Start of Data to process

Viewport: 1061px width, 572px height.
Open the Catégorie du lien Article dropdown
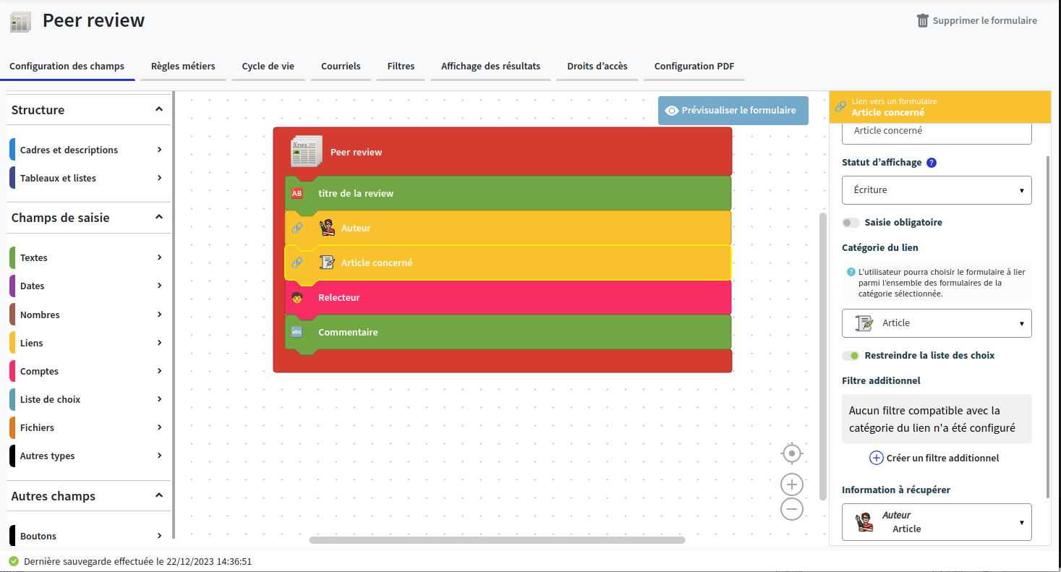(x=936, y=323)
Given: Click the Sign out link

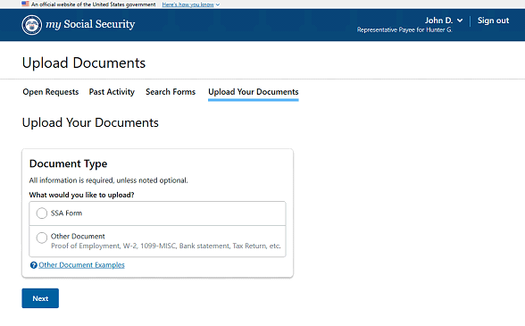Looking at the screenshot, I should [493, 21].
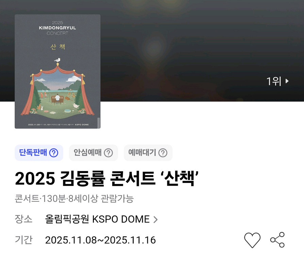The image size is (304, 255).
Task: Select the 단독판매 badge label
Action: tap(33, 153)
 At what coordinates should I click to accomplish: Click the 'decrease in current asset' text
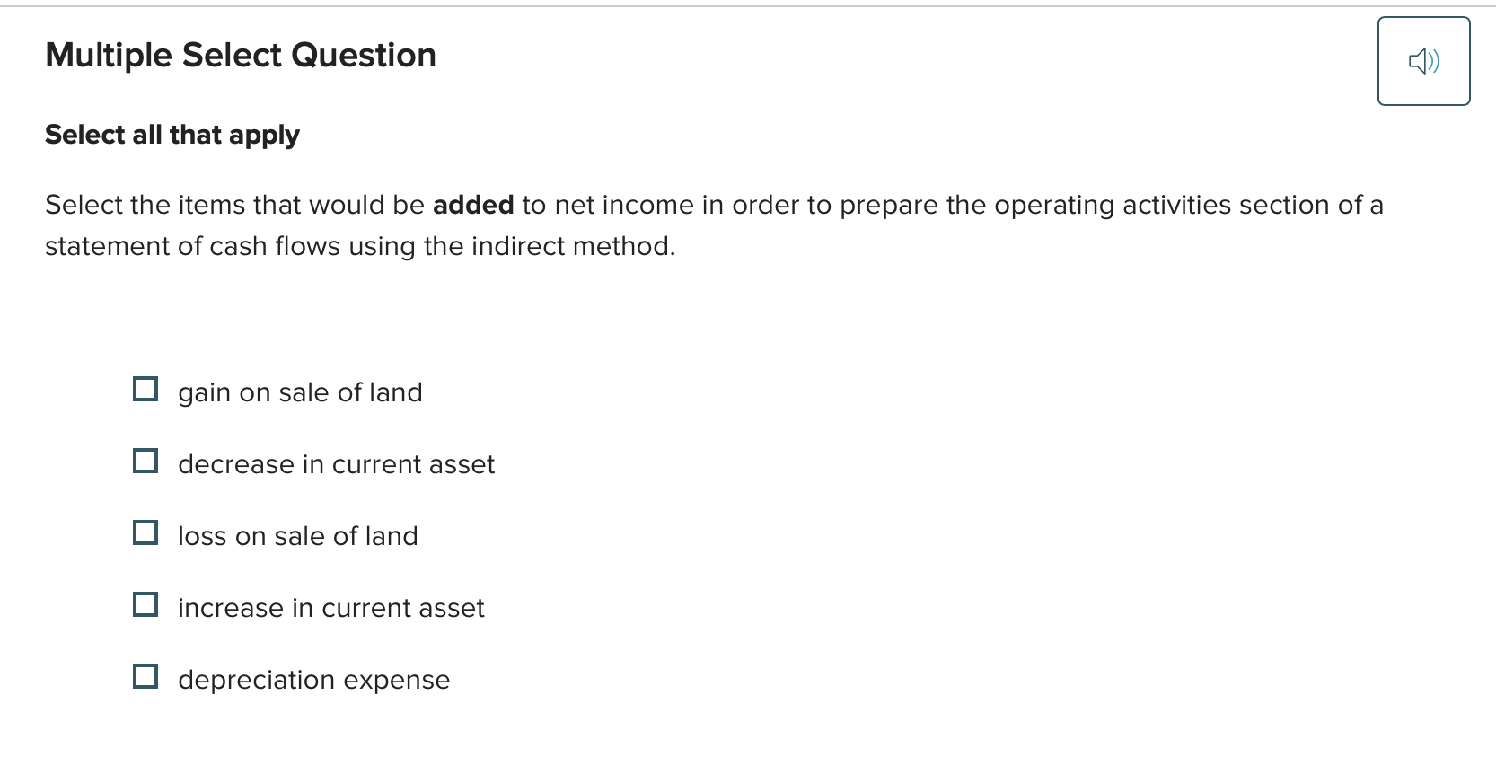pos(335,464)
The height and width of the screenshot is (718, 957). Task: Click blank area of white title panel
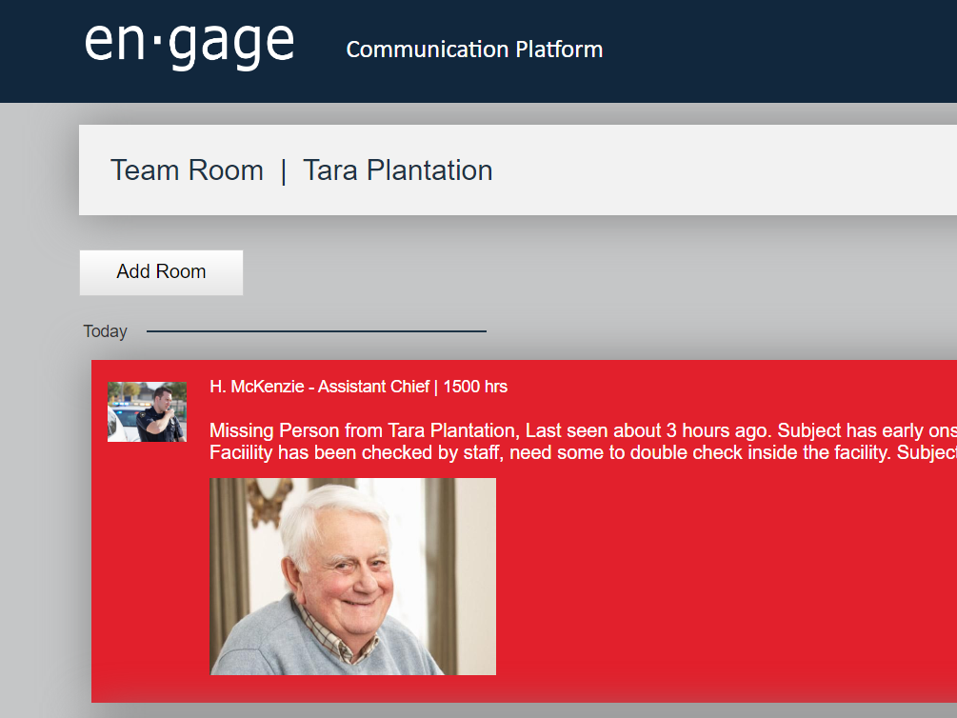(x=724, y=170)
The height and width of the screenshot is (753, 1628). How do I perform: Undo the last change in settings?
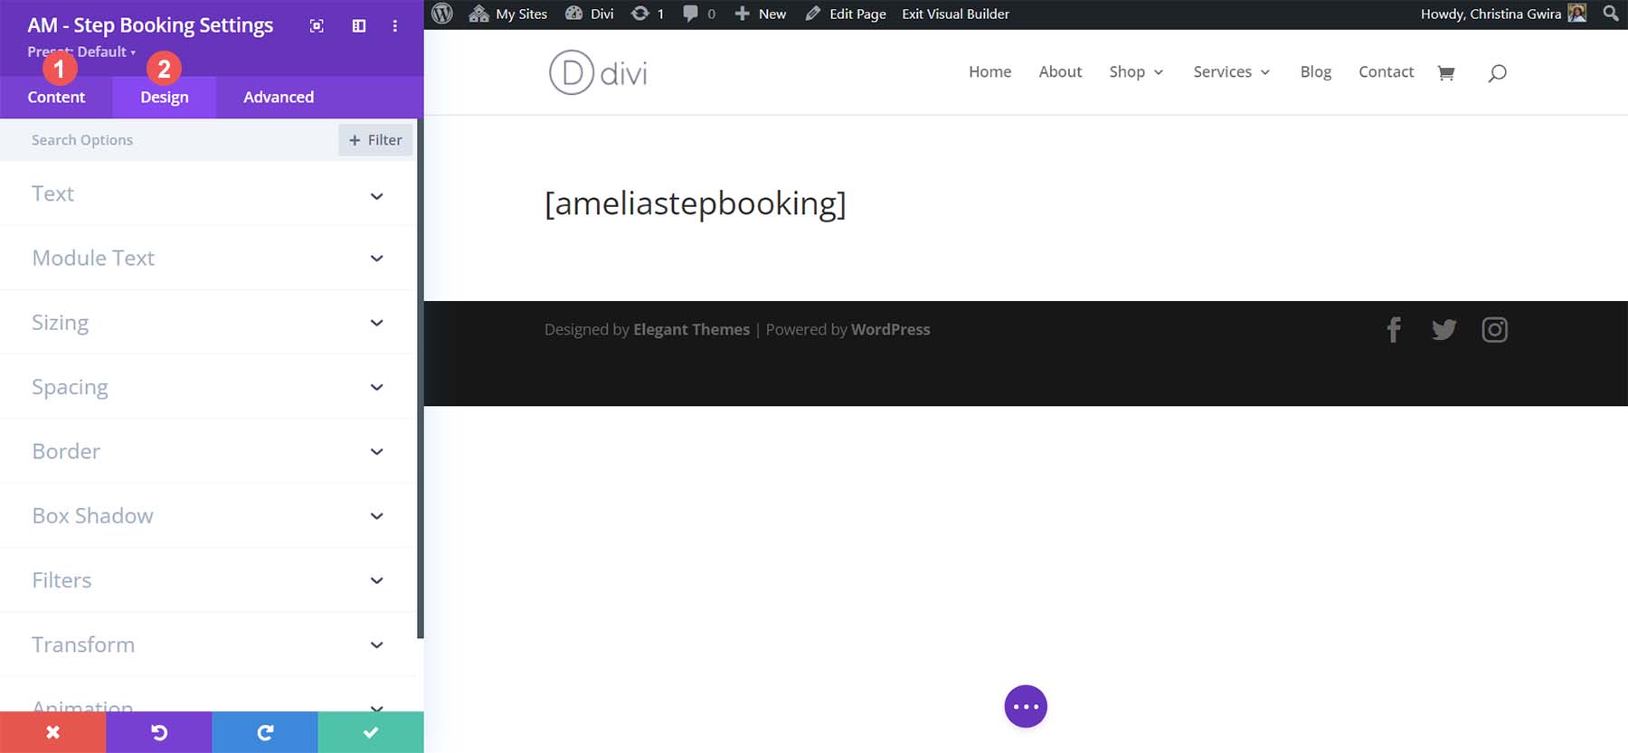159,732
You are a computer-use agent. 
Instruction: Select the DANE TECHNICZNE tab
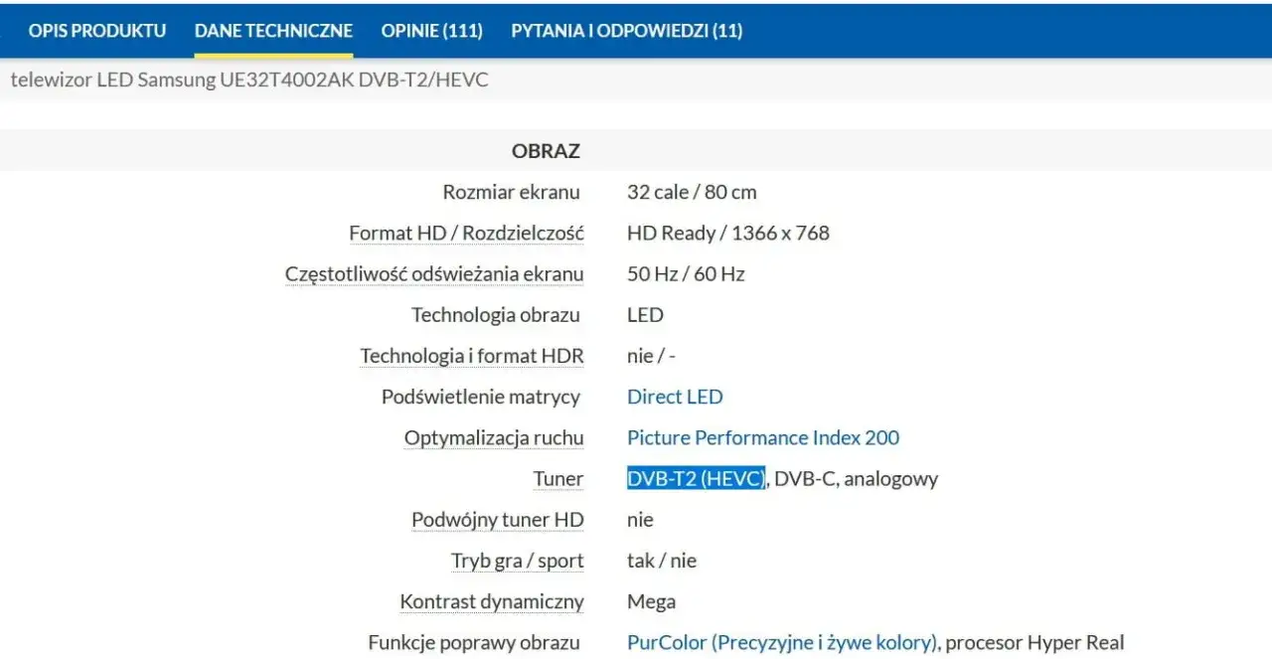coord(273,31)

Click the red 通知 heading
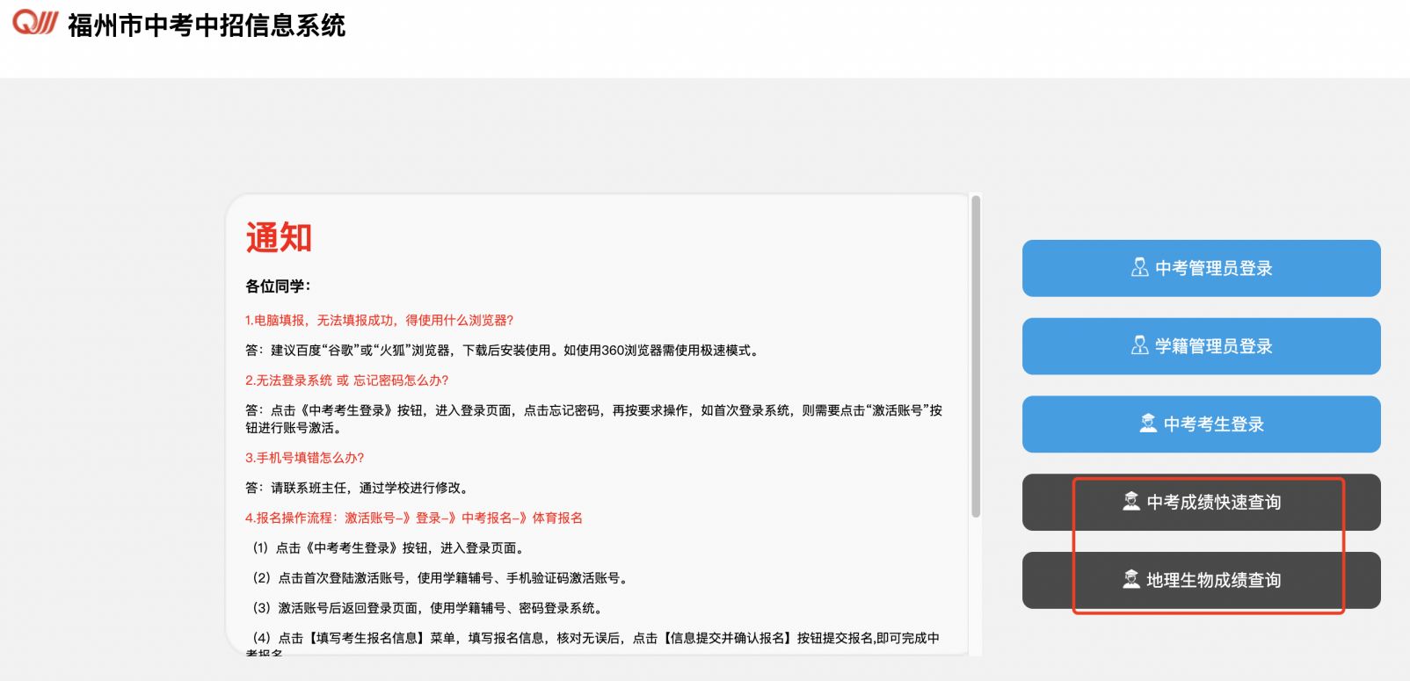click(x=279, y=238)
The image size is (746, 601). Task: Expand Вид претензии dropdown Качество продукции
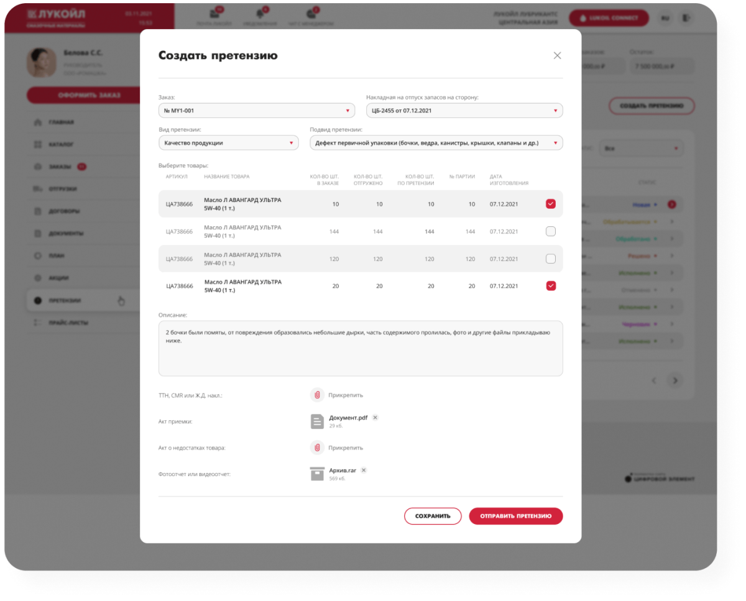229,143
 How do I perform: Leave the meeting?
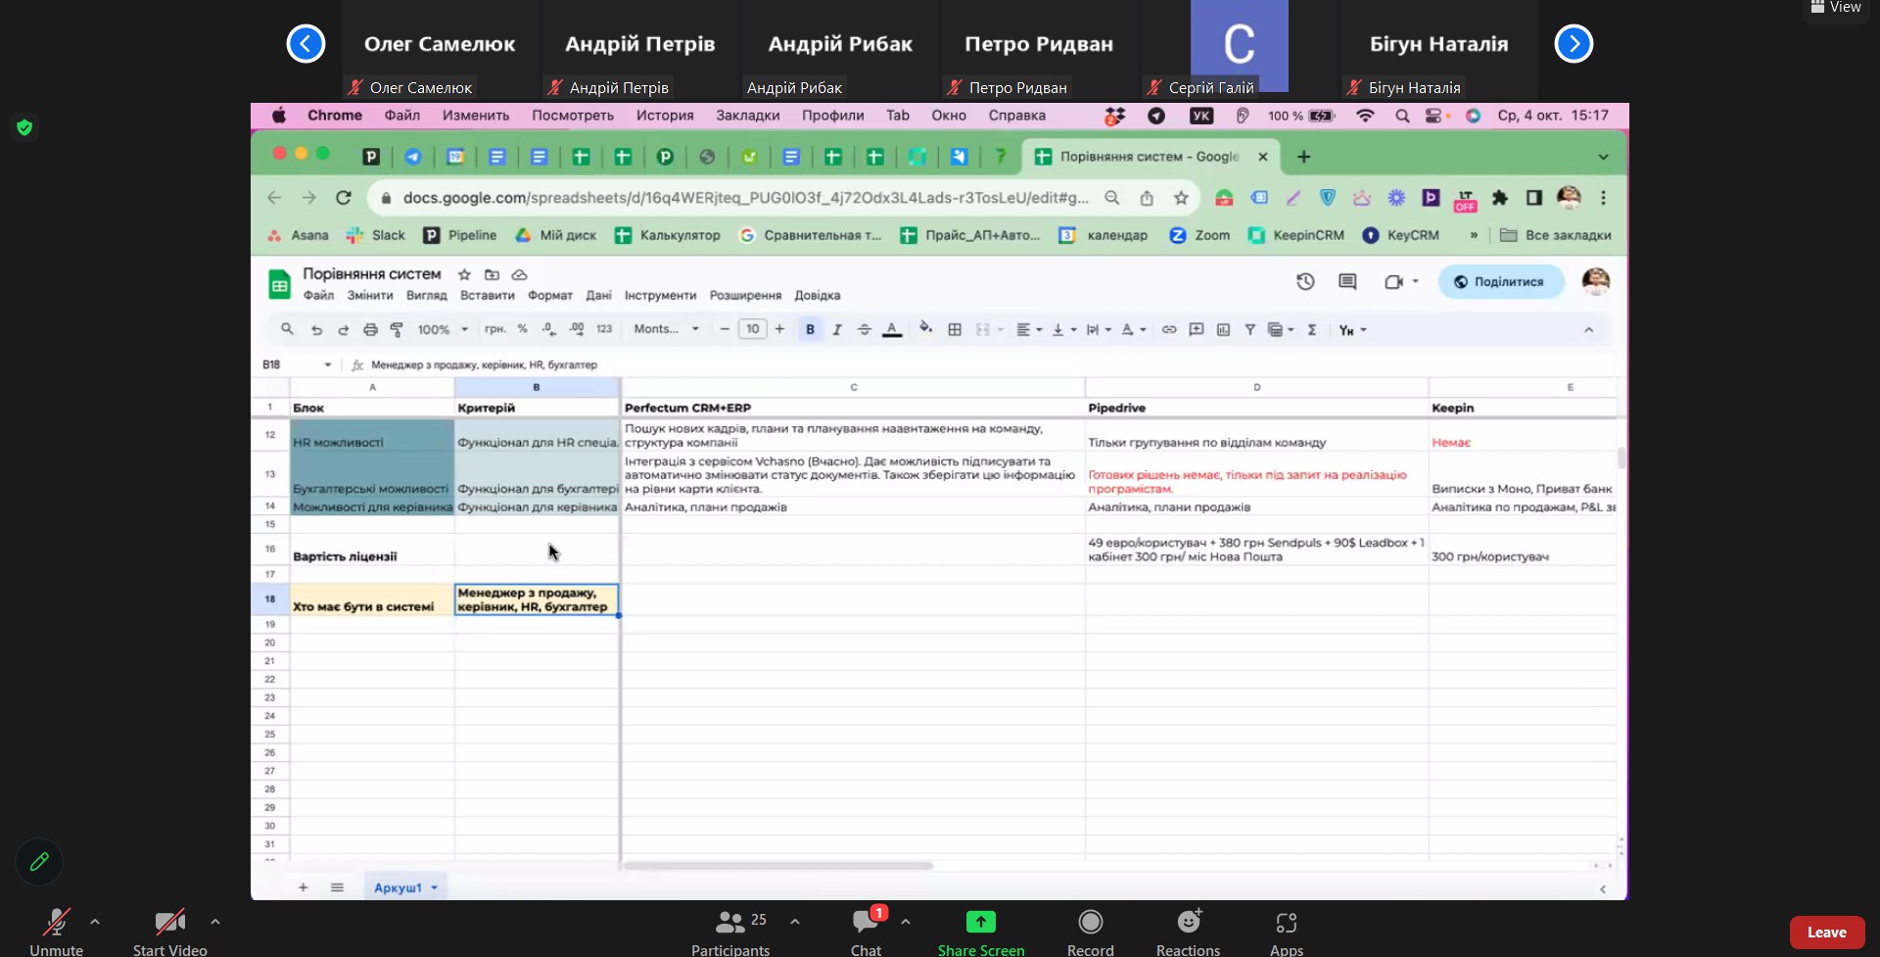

End of Data to process

Task brief:
What is wanted is an exact copy of the lines from the line with "Given: Click the Sign out link" through the end of the records, both ends included, pictures excluded.

Result for this task:
Given: Click the Sign out link

Looking at the screenshot, I should [493, 21].
The image size is (304, 255).
Task: Select the 단독판매 badge label
Action: tap(33, 153)
 At what coordinates should I click to accomplish: Click the 'decrease in current asset' text
pos(335,464)
The height and width of the screenshot is (718, 957). Task: Click blank area of white title panel
(x=724, y=170)
The height and width of the screenshot is (753, 1628). How do I perform: Undo the last change in settings?
159,732
You are a computer-use agent. 
Instruction: Select the DANE TECHNICZNE tab
coord(273,31)

Click the red 通知 heading
click(x=279, y=238)
The image size is (746, 601). Task: Expand Вид претензии dropdown Качество продукции
229,143
 How do I perform: Leave the meeting?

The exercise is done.